A proviso is that we know that alcohol consumption has virtually no redeeming health value, even in moderate amounts, much less enough to induce hangovers. The latest studies highlight its negative impact on a wide spectrum of cancers, on neurological health, and its cardiovascular benefits have been vastly oversold. Giving binge-drinkers hydrogen is a little like putting filters on “low-tar” cigarettes, and may even have unintended consequences—like giving people license to consume more booze with seeming impunity.

Even the AJCN study authors somewhat sheepishly concede:

“It needs to be explained that, in a public health view, it seems like a better idea to avoid binge-drinking instead of having to inhale or drink hydrogen gas/water before or during the alcohol intake.”

But as a proof of principle, the research is intriguing. If hydrogen has such a profound effect on detoxifying alcohol, might it not find a wide variety of more serious clinical applications? Could it provide a means of detoxifying from the effects of ubiquitous environmental pollutants? As a “rescue” treatment after harsh chemo or radiation? For the myriad of diseases that involve inflammatory pathways that hydrogen is now shown to quench? To aid recovery from strenuous workouts? Or as a general purpose anti-aging elixir?

I can even envision the potential for rectal administration of hydrogen gas or enriched water for intestinal ailments like colitis (It’s already been found effective in a mouse model of colitis when the animals drank hydrogen water).
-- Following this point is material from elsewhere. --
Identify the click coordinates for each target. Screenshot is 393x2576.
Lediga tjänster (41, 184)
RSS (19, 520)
More has to be determined in terms of delivery method (inhaled gas vs. hydrogen-infused water) and precise dosing (schedules and concentration); is it possible that H2 will synergize with some of our more tried and true antioxidants like vitamin C or glutathione? Future research will seek answers.

I’m no expert on hydrogen water, but there are a wide array of consumer options as the hydrogen Gold Rush inevitably begins. According to a review in Natural Medicine Journal:

“Individual cans or bottles range from $2.50 to $3.00 each versus about $0.60/bottle of spring water.” But to get the full benefits of hydrogen water seen in most studies, they say, you’d have to drink six 8 oz. bottles which could add up to around $15 per day. “Hydrogen water tablets and machines are also available, which may cut down on the cost somewhat.”
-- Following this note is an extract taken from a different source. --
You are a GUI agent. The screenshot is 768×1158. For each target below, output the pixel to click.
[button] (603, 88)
Top-rated kitchen counter hydrogen water generators range in price from a few hundred dollars to over $5000, which means it’ll take a while to amortize the outlay. Factor in the cost of electricity to power these gadgets. Don’t ask me to rate their price-worthiness or reliability, because I have no idea. It appears these products come and go with great rapidity, but with demand sure to increase, innovative companies are sure to step up.

BOTTOM LINE: Hydrogen administration is a serious health modality whose full potential will only be revealed by future research. Intelligent Medicine is sure to keep you abreast of this emerging story.